Pendant des années, les prestations destinées à compenser les charges de famille (frais d’entretien et de formation des enfants) étaient fort différentes, d’un canton à un autre, quant aux types d’allocations, aux montants versés et aux conditions d’octroi. Entrée en vigueur en 2009, la loi fédérale sur les allocations familiales (LAFam) définit des montants minimaux. Les AFam (4 % du total des dépenses) sont financées pour ainsi dire exclusivement par les contributions des employeur·euse·s et des indépendants. Des réglementations spéciales s’appliquent pour les AFam dans l’agriculture.

Dernier filet de la sécurité sociale, les prestations sociales sous conditions de ressources cantonales sont financées par les impôts généraux, principalement par les cantons et les communes. En 2014, les prestations nettes des différentes branches de l’aide sociale – aide sociale économique, aide sociale dans le domaine de l’asile/des réfugiés refinancée par la Confédération, avances sur pensions alimentaires, aide aux personnes âgées/aux soins, aide au logement, etc. – se sont élevées à 3 milliards de francs (2 % du total des dépenses).

L’évolution démographique est un des grands défis actuels pour le financement de la sécurité sociale. L’AVS, qui a clôturé dans le rouge en 2015, se bat avec le rapport toujours plus désavantageux entre le nombre de cotisant·e·s et le nombre de rentier·ière·s. Pour la PP (régime obligatoire depuis 1985), encore en développement, une baisse des taux de conversion et des taux d’intérêt minimaux est à prévoir en raison de l’augmentation de l’espérance de vie et du contexte des taux d’intérêt difficile sur le marché des capitaux. Dès le milieu des années 1990, l’AI a dû faire face à un déficit croissant. En recentrant ses efforts sur la détection précoce et la réintégration, elle a réussi à stabiliser le niveau des dépenses. Autre défi de taille : le financement socialement supportable de l’assurance-maladie. Cette branche connaît une croissance supérieure à la moyenne depuis des années (+ 4 % par année) et met les ménages privés en raison de la hauteur des primes à rude épreuve. Si les PC, avec 3 % du total des dépenses, ne représentent qu’une petite branche de la sécurité sociale, leur progression de près de 5 % par année pendant la dernière décennie, due notamment à des changements dans le financement des soins, ne manque pas d’inquiéter.
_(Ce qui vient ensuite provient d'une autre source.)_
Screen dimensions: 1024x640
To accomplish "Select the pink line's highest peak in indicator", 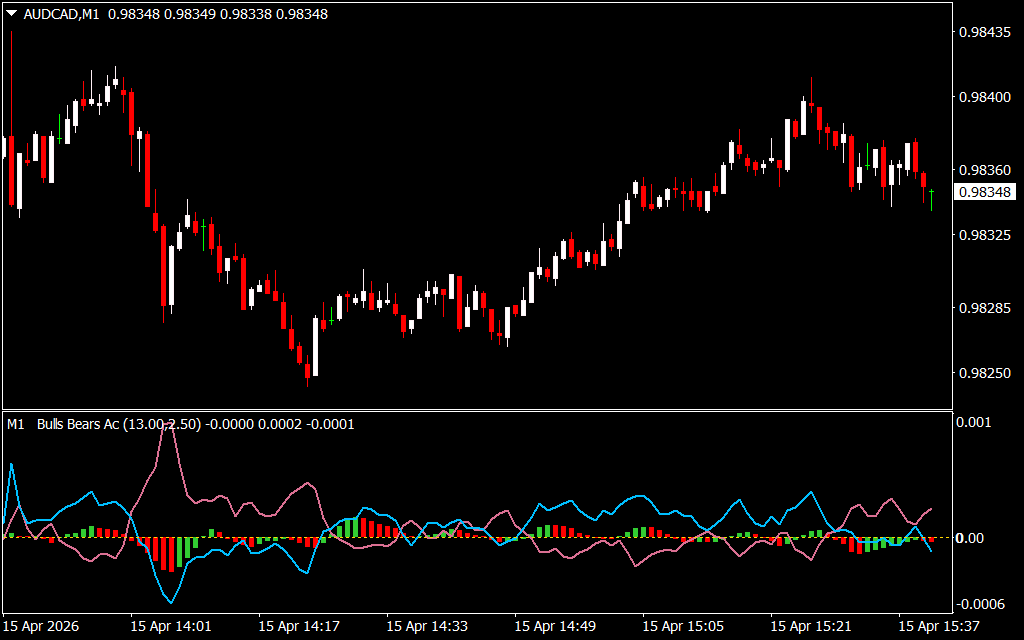I will [169, 424].
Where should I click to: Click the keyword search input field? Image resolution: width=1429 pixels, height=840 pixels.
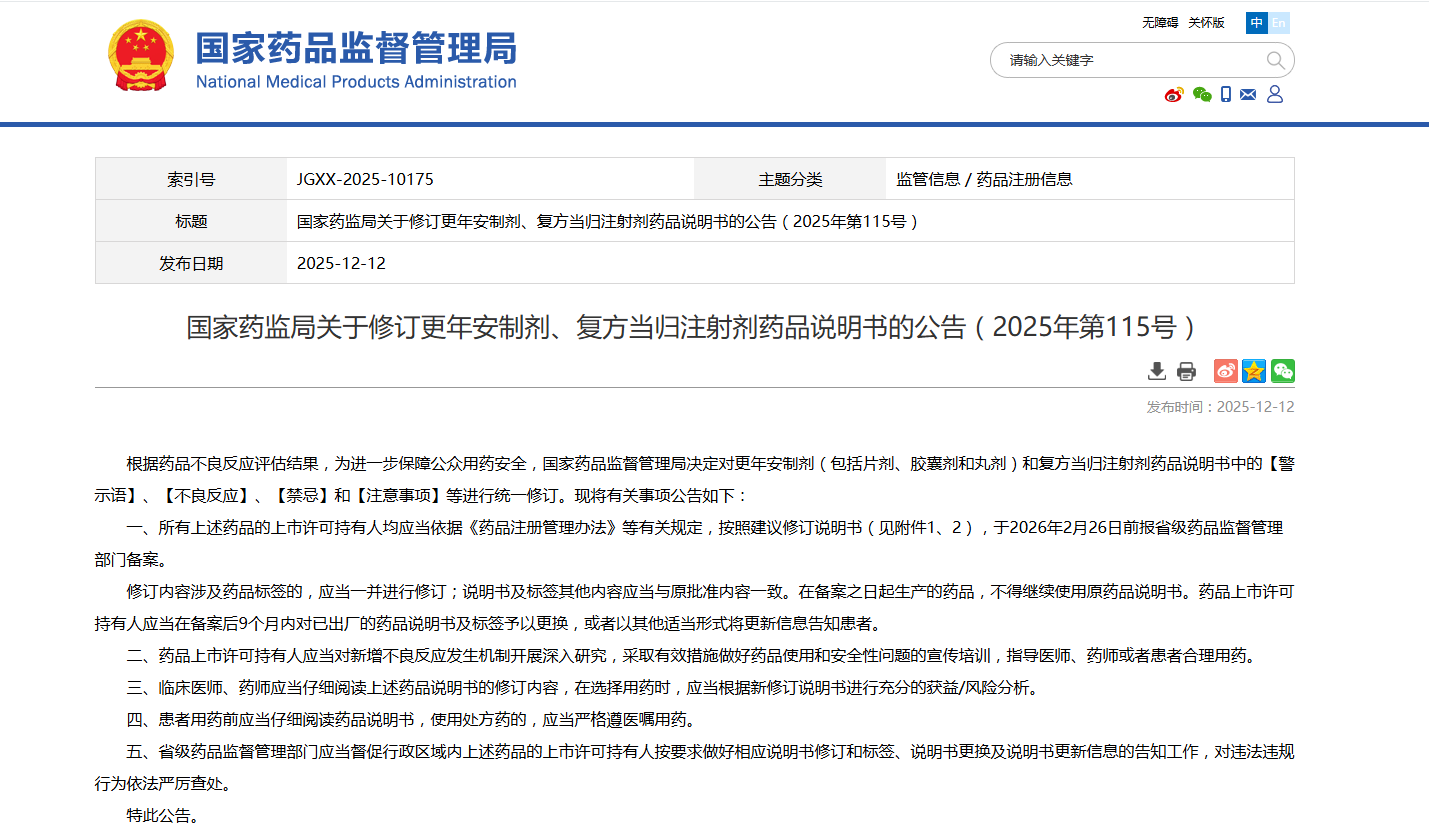click(1130, 60)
La part des dépenses sociales financée par l’impôt est faible en Suisse par rapport à des pays comme l’Allemagne, la France, l’Italie, les Pays-Bas ou la Suède. Chez nous, les assurances financées par des cotisations salariales et des primes par tête (assurance-maladie uniquement) prédominent. Par ailleurs, la Suisse dépense relativement peu pour la protection sociale mesuré au PIB, soit 25 % comparé à 33 % en France. Ce plus faible pourcentage s’explique en partie par le fait que certaines assurances sociales – assurance perte de gain en cas de maladie, assurance des soins de longue durée, congé paternité et parental – n’existent pas en Suisse.

Références

Künzi, K. & Schärrer, M. (2004). Wer zahlt für die Soziale Sicherheit und wer profitiert davon : Eine Analyse der Sozialtransfers in der Schweiz. Zürich : Rüegger.

Office fédéral des assurances sociales (Éd.). Statistiques des assurances sociales suisses, données et publications les plus récentes. http://www.bsv.admin.ch

Office fédéral de la statistique (2015). Rapport social statistique suisse 2015. Neuchâtel : Office fédéral de la statistique.